● What the exercise asks
Your output should be the lines from the one with "Given: Create a new project via toolbar icon" through the last line of the records below, exactly as written, minus the pictures.

──────── Data ────────

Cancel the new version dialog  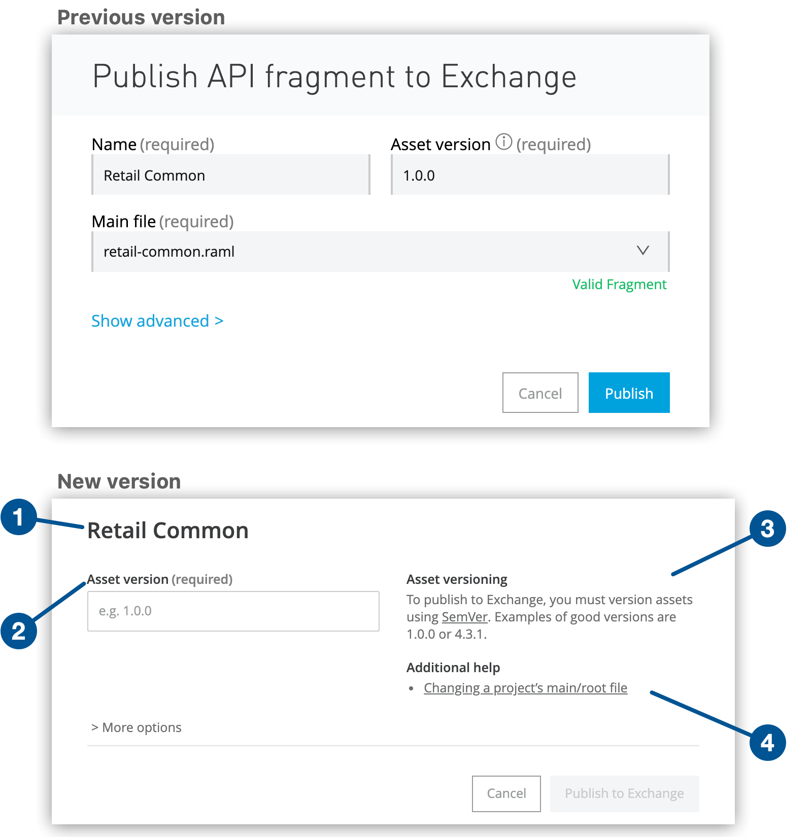(505, 793)
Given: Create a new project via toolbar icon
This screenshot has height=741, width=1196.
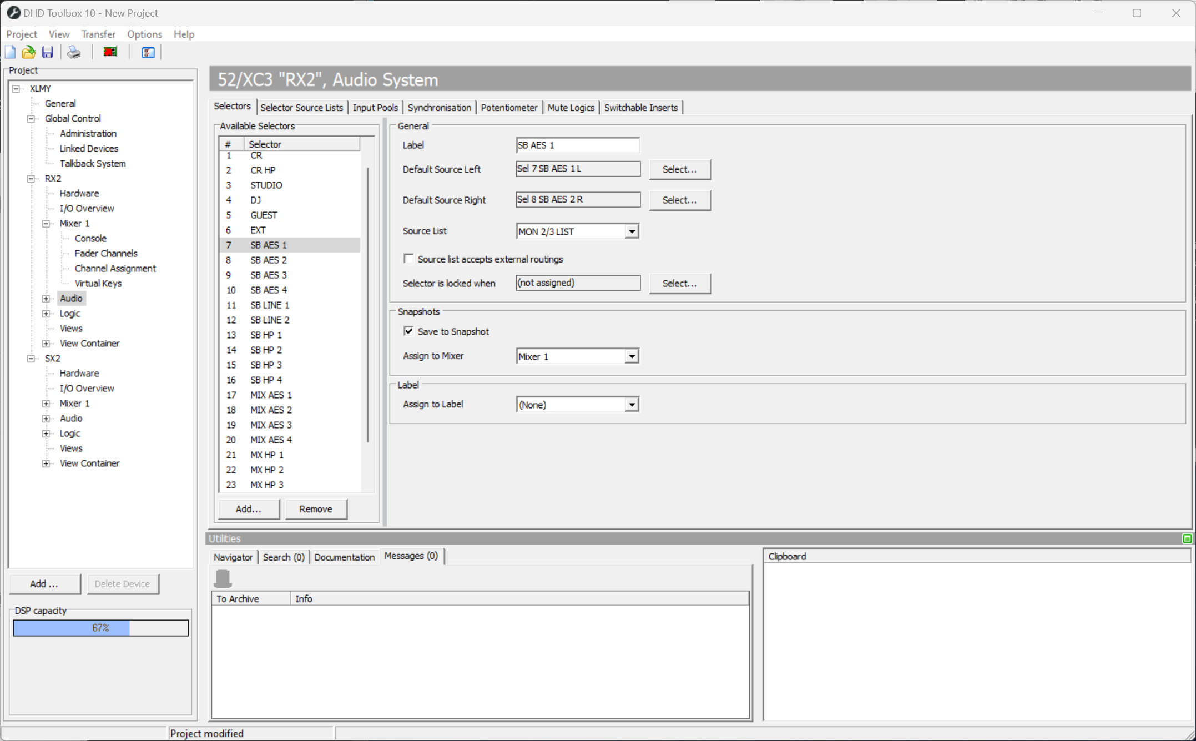Looking at the screenshot, I should (x=10, y=52).
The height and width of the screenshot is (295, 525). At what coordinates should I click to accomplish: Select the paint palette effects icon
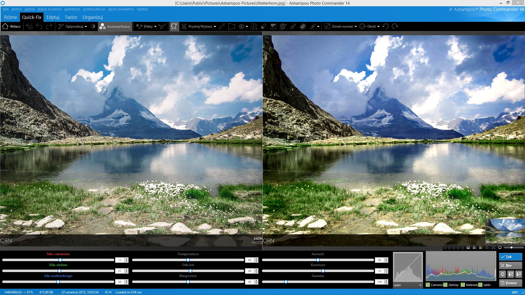tap(283, 26)
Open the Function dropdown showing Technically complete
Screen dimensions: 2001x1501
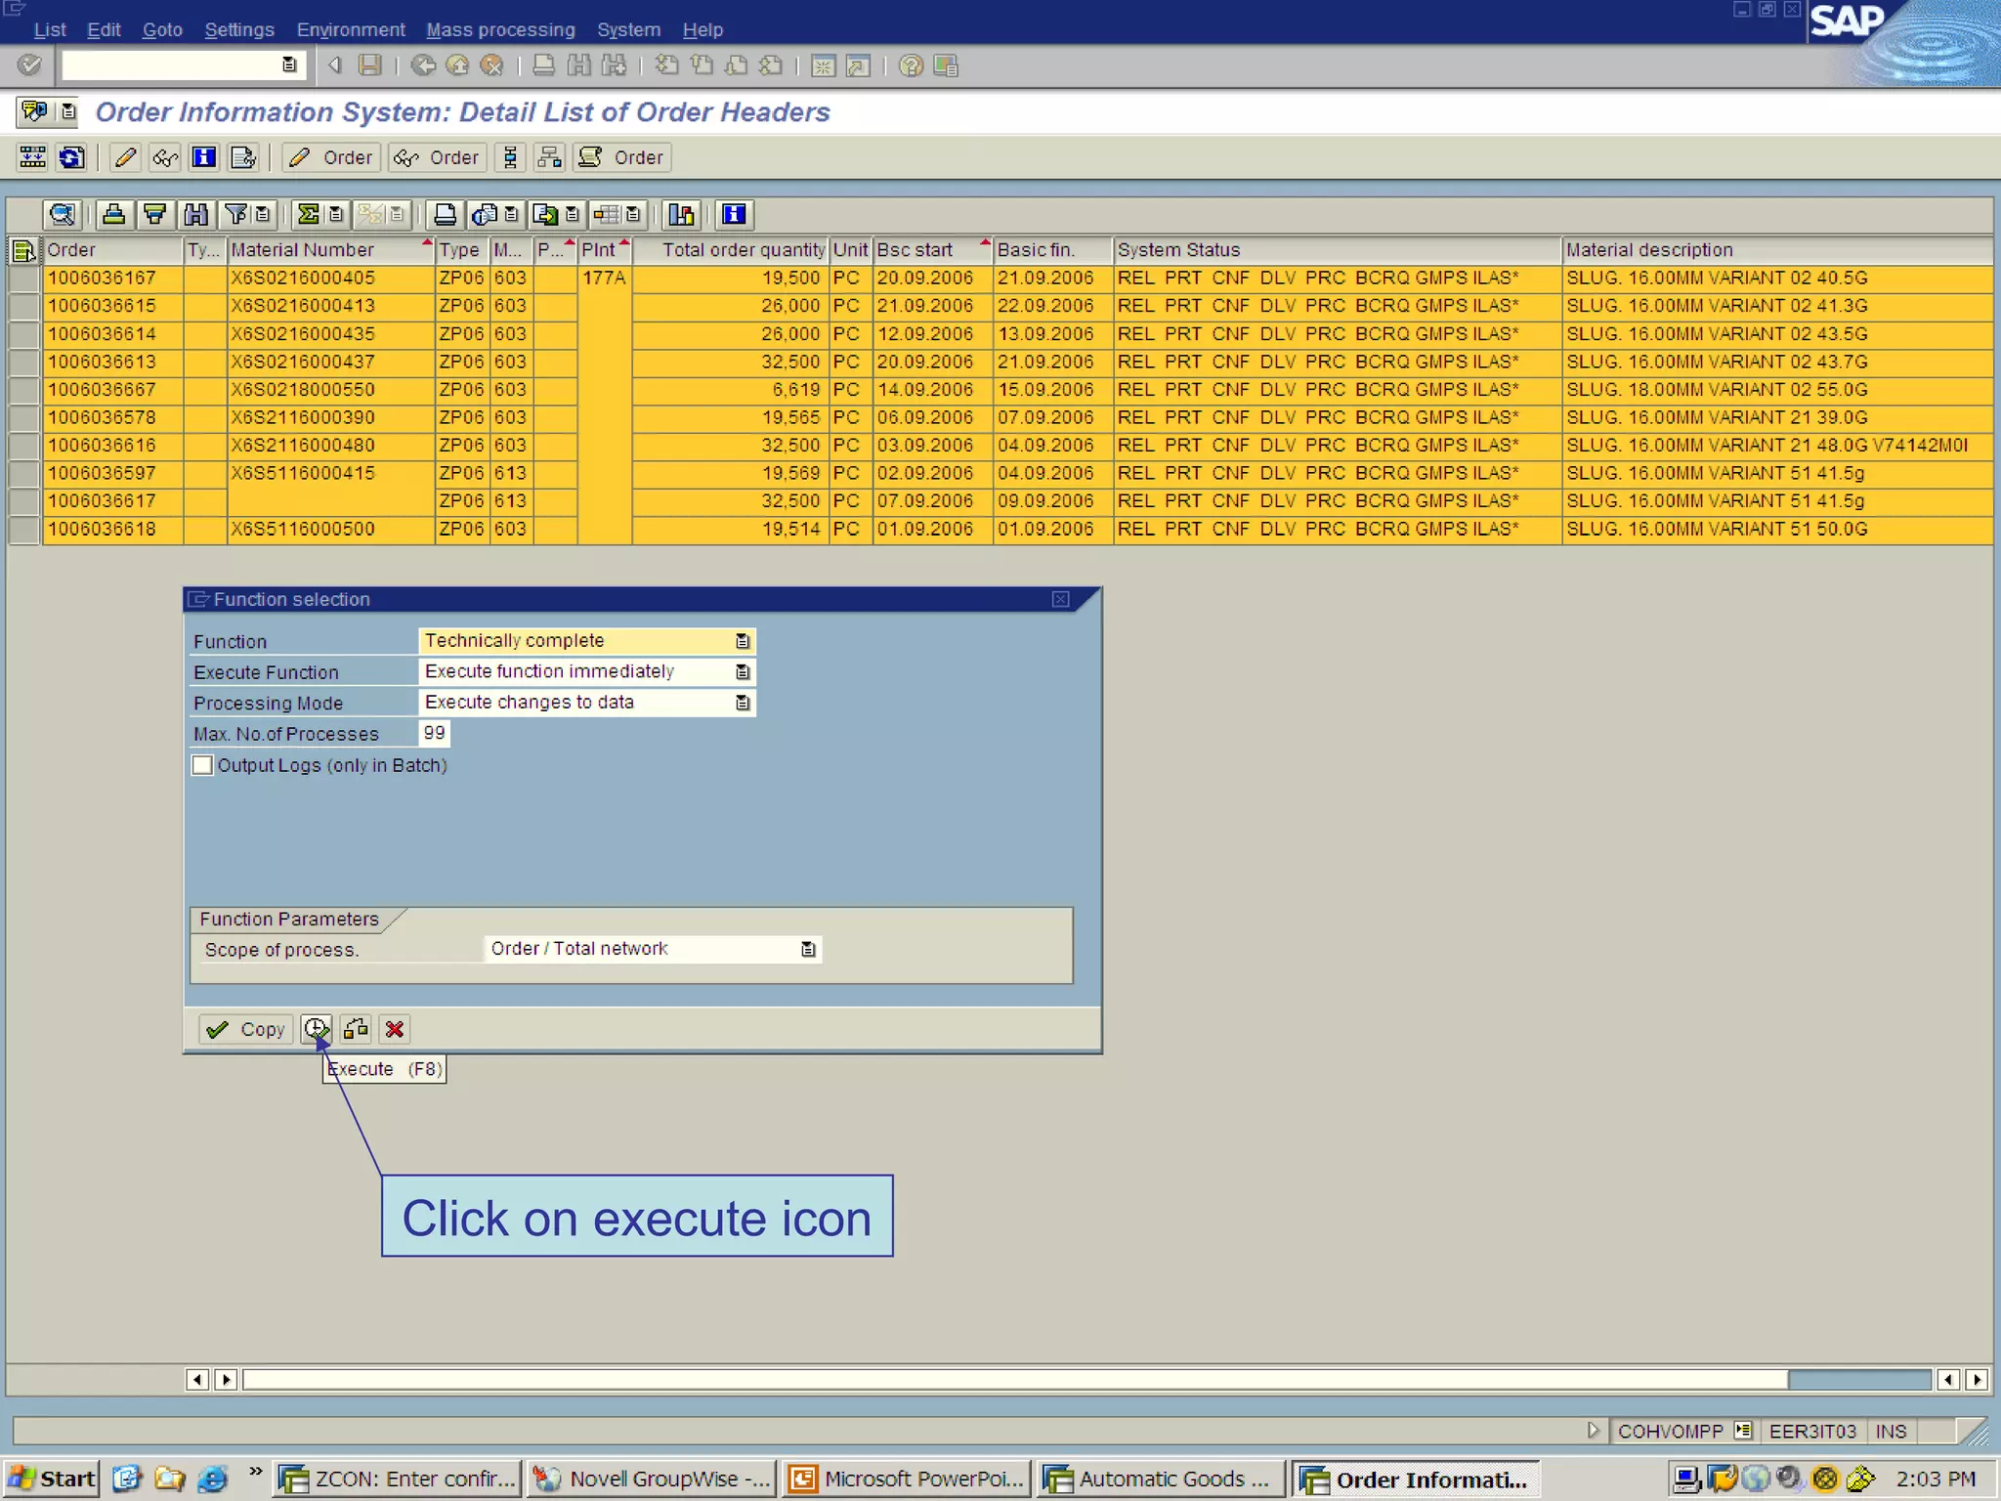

────────

● Solution
Given: Create a new project via toolbar icon
This screenshot has height=741, width=1196.
Looking at the screenshot, I should (x=10, y=52).
The height and width of the screenshot is (295, 525). At what coordinates should I click to accomplish: Select the paint palette effects icon
tap(283, 26)
Open the Function dropdown showing Technically complete
Screen dimensions: 2001x1501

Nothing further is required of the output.